BRANO SELEZIONATO:
"""

Gli incubi della campagna elettorale 2022
Gli umori fanno vincere o perdere le elezioni politiche. Nel 2018 gli umori erano quelli delle intemerate di Grillo, oggi sono quelli del nuovo moderatismo della destra di Meloni.
C’è, però, un terzo umore, figlio dell’esperienza straordinaria del governo di unità nazionale guidato da Draghi e della sua Italia credibile e efficiente, che attraversa il ceto dirigente di questo Paese e si traduce in un doppio incubo di cui non sa come liberarsi. Il ceto dirigente italiano ha conosciuto i vantaggi di un Paese che stava cambiando e ha goduto dei benefici interni di una nuova credibilità internazionale.
Tutto questo porta inevitabilmente a fare confronti e accentua, da un lato, una paura dell’utopismo di sinistra estrema etichettato come comunismo e, dall’altro, quella della demagogia della destra che ha nell’anima populista della Lega e in quella inspiegabilmente neopopulista di Forza Italia i suoi alfieri.

"""

RIGHE ELENCATE:

"""

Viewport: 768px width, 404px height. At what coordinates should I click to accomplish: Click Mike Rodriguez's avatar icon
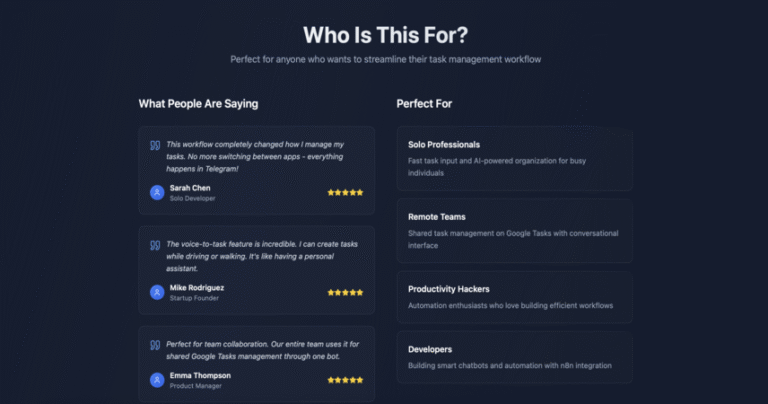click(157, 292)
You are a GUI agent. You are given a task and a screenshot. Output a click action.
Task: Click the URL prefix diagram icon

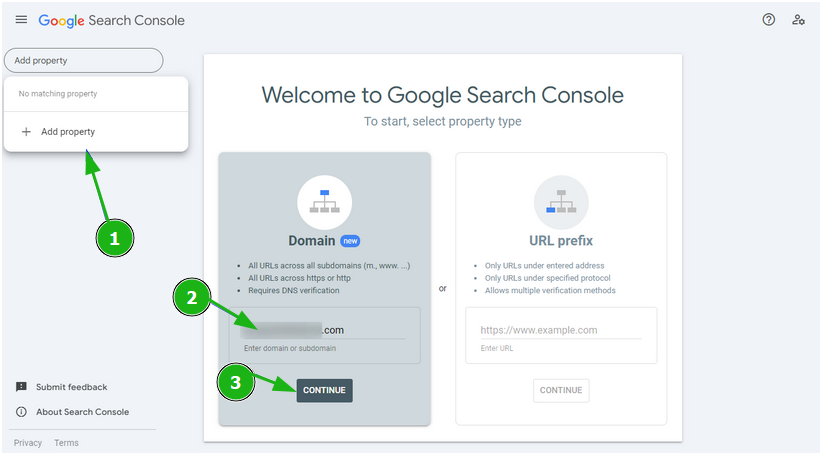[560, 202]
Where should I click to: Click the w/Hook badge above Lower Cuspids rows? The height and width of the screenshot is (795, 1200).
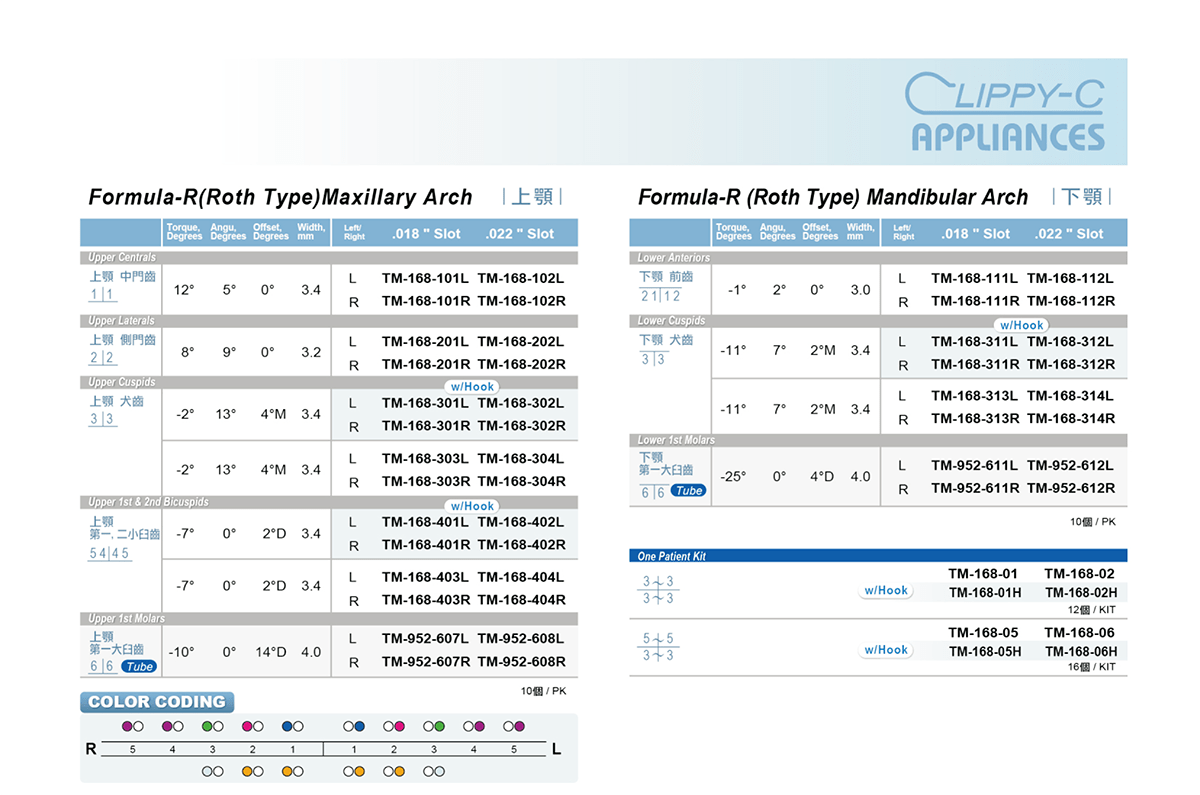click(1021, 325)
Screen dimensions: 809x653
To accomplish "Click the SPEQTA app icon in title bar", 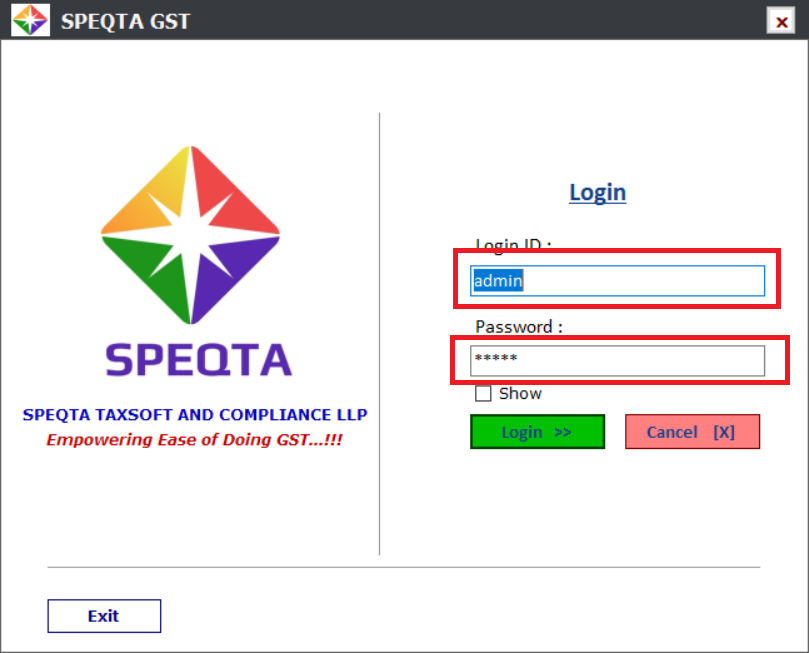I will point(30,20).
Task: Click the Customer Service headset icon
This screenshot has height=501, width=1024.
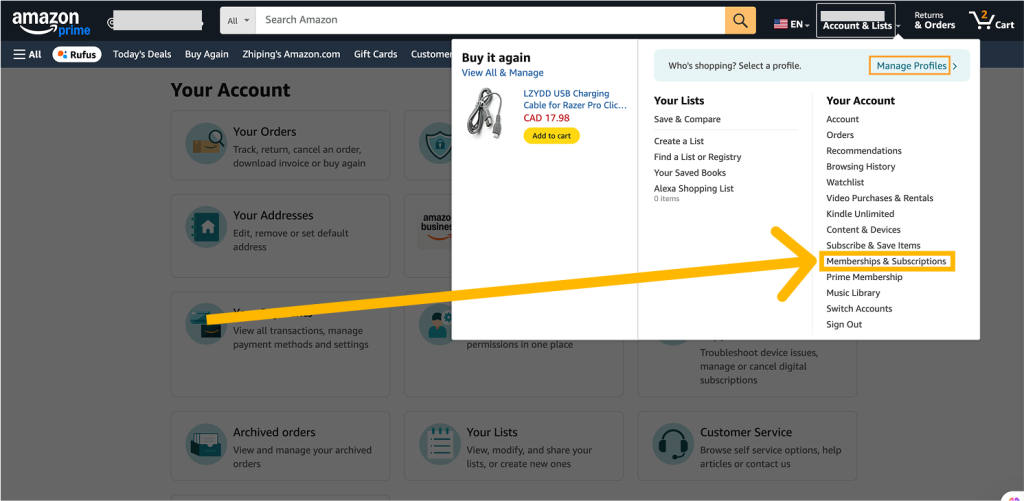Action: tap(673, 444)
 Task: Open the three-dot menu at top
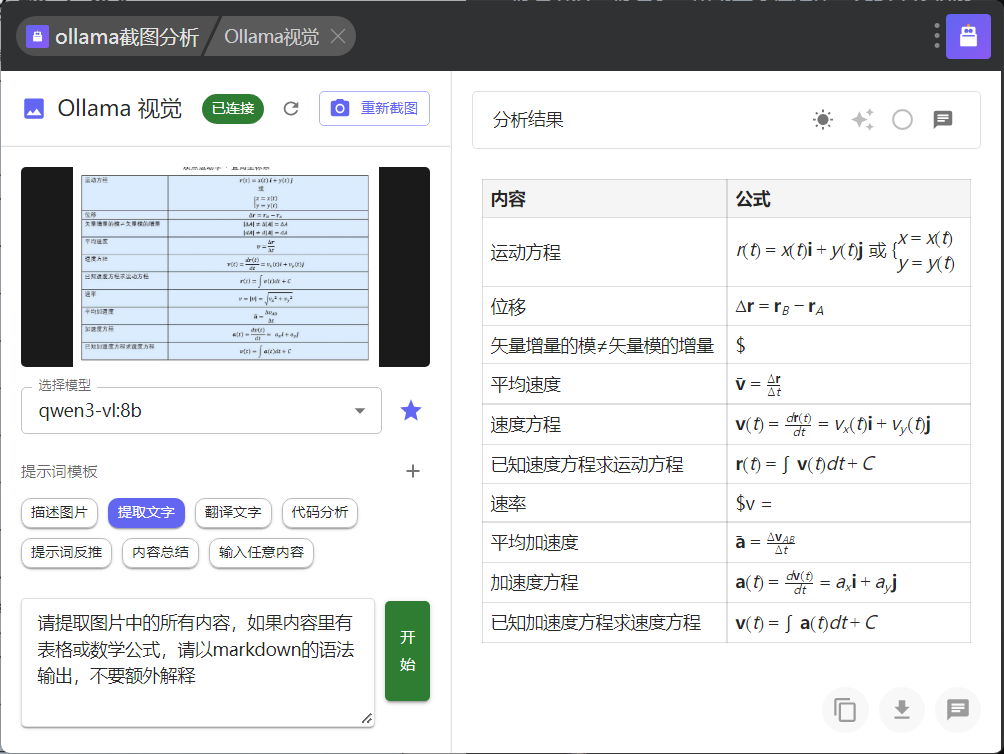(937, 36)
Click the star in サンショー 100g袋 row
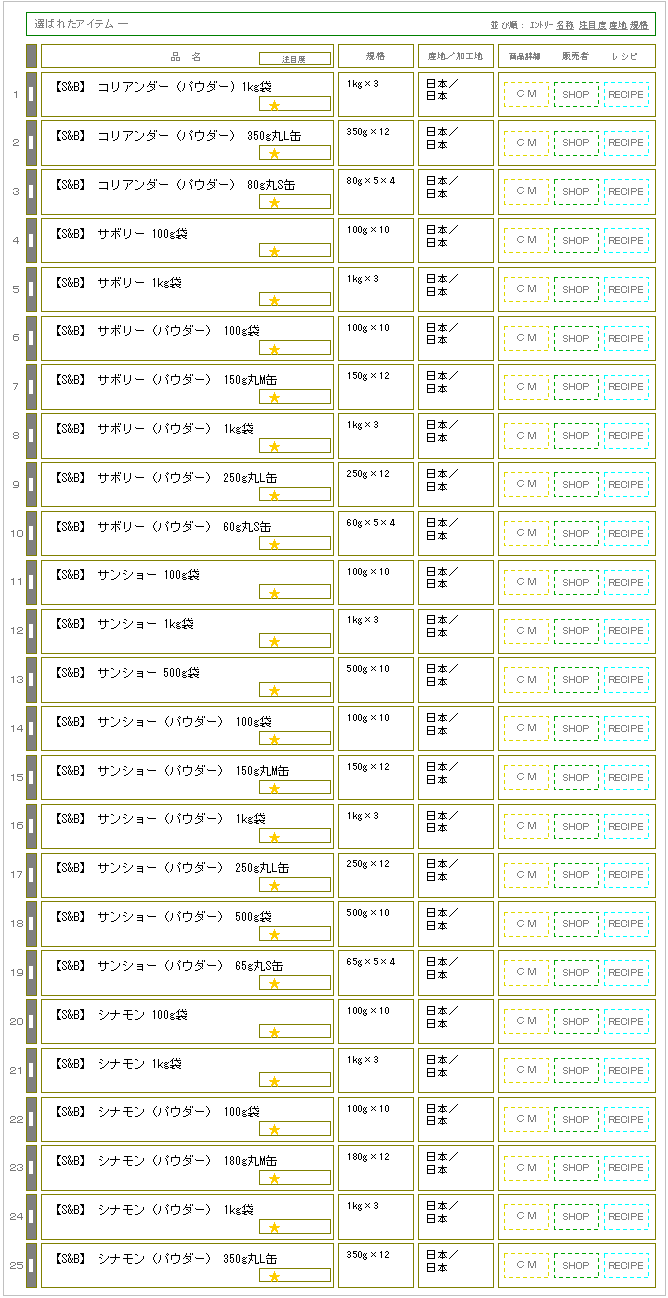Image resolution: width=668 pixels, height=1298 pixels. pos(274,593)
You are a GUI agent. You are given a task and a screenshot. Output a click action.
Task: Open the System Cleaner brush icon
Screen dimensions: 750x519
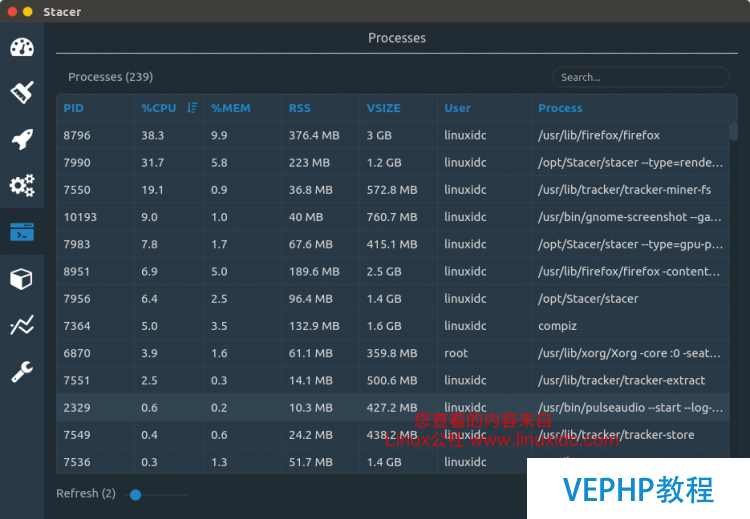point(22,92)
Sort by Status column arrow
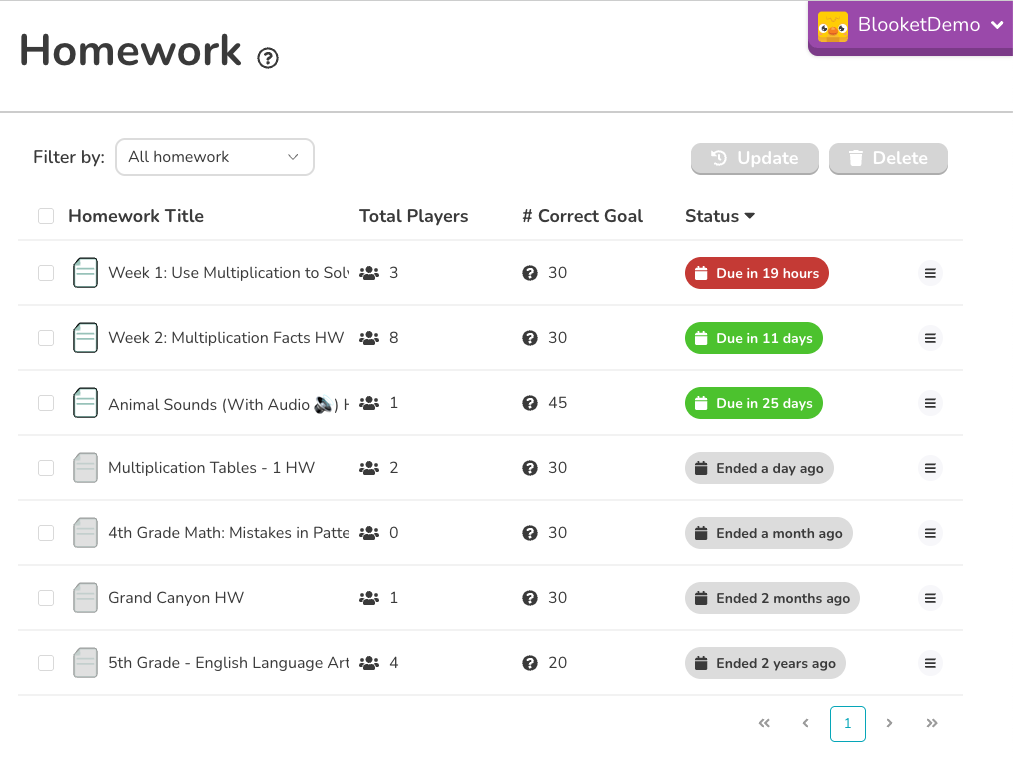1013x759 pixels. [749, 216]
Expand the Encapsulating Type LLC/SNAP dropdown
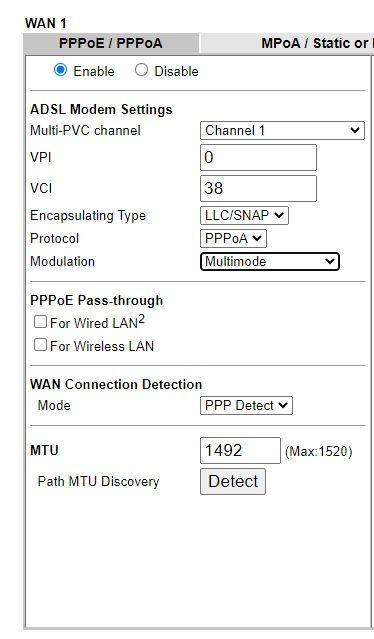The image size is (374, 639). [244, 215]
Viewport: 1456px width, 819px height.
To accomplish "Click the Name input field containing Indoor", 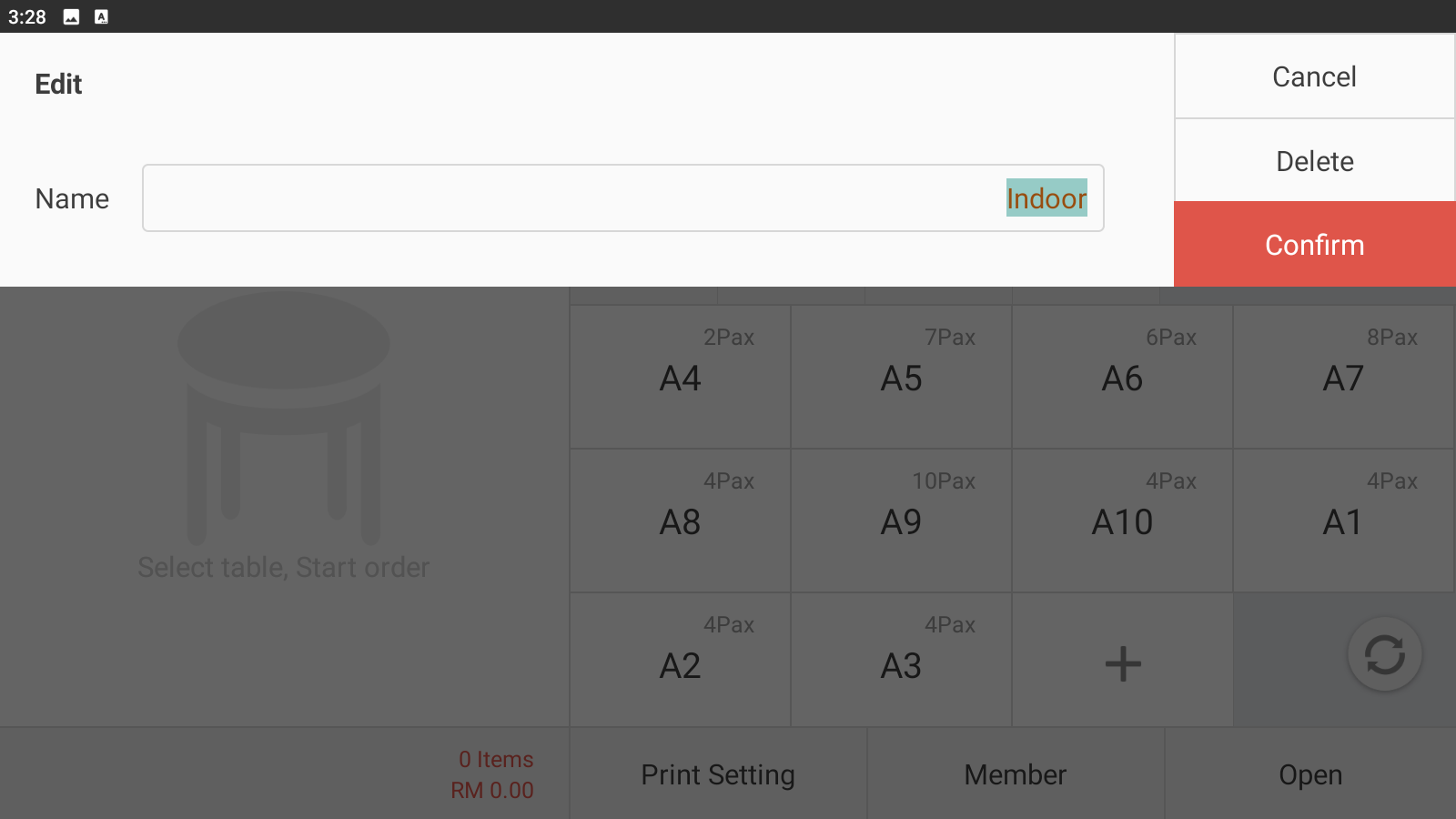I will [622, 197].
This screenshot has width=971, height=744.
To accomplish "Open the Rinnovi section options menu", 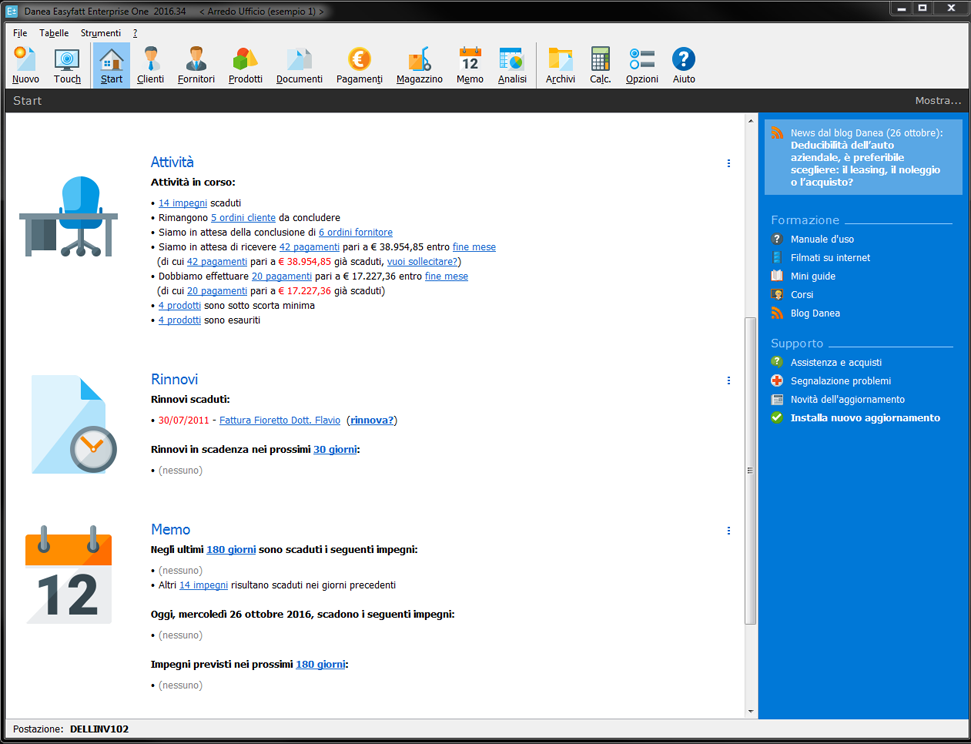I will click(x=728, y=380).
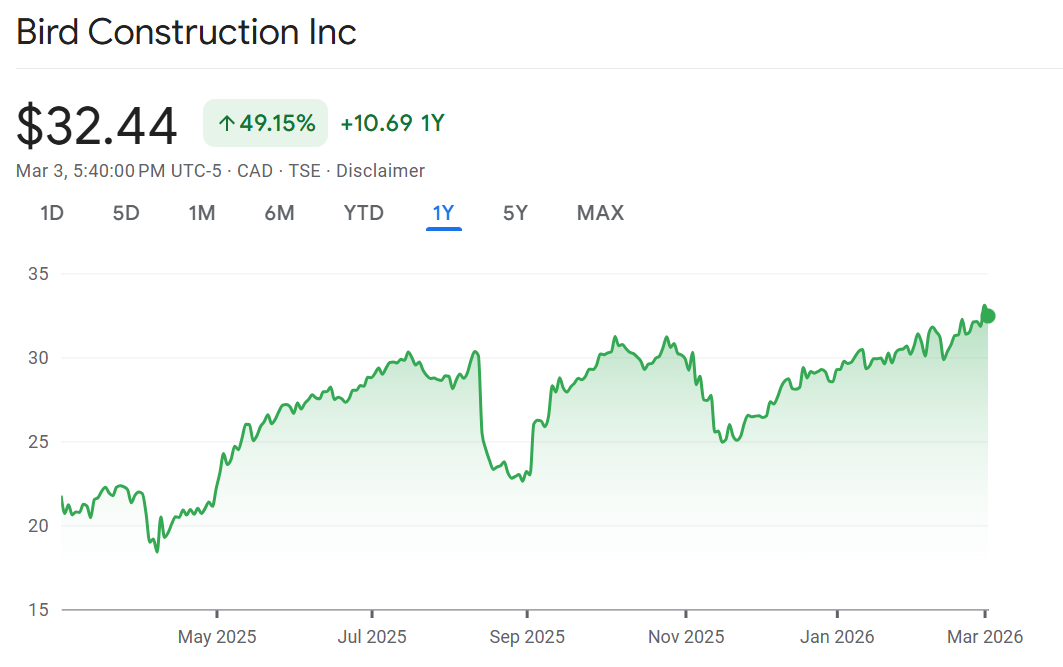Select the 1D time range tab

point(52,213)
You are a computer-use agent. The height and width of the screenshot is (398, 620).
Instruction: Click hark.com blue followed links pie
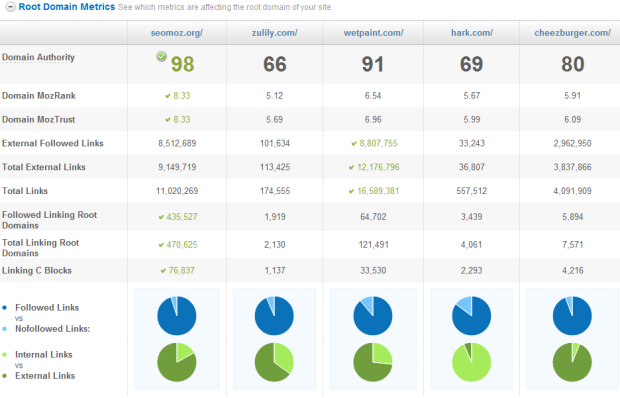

"""

COMPITI RICHIESTI:
A – Riscrivi in forma più breve il paragrafo del brano sulla campagna elettorale 2022 che comincia con "C’è, però, un terzo umore", conservandone i fatti principali.
B – Scrivi il seguito del brano sulla campagna elettorale 2022, riprendendo subito dopo la sua ultima frase.
Le righe provengono da un'altra fonte rispetto al brano.

RISULTATI PER COMPITO:
A – Esiste un terzo umore, nato dall'esperienza straordinaria del governo di unità nazionale di Draghi e della sua Italia credibile ed efficiente. Attraversa il ceto dirigente del Paese e diventa un doppio incubo da cui non sa liberarsi. Questo ceto ha conosciuto i vantaggi di un Paese in cambiamento e ha tratto benefici interni dalla nuova credibilità internazionale.

B –
L’ultima boutade di Berlusconi sull’elezione diretta del Capo dello Stato si colloca in questa direzione. Riflette il tema classico di dare al popolo la scelta, ma non si misura sul tema decisivo di chi governa un Paese che nel nostro caso è il Presidente del Consiglio sorvolando o svilendo la complessità di passare al presidenzialismo americano o alla coabitazione del semipresidenzialismo alla francese. Buttala lì come una boutade in una campagna elettorale in cui nessuno può avere interesse a spaccare preventivamente il Paese, rappresenta purtroppo uno schiaffo imperdonabile a Mattarella che rappresenta al meglio l’unità nazionale e un tipico comportamento populista che desta preoccupazioni di grado elevato.
Campagna elettorale 2022: i ceti dirigenti non sanno a chi votarsi
I ceti dirigenti non sanno a che santo votarsi perché a loro non va bene né l’uno né l’altro modello bipolare, temono l’influsso paralizzante delle punte estreme vecchie e nuove che intacca contenuti decisivi per il futuro del Paese e restituisce al mondo ingiustamente l’immagine dell’Italia dei vecchi cliché di sempre. Il doppio incubo dell’utopismo di sinistra e della demagogia di destra viene percepito a livello di classi dirigenti – è un fatto e farebbero bene a tenerne conto analisti e sondaggisti – ma non sappiamo se a livello di classe popolare questo doppio incubo è percepito o no.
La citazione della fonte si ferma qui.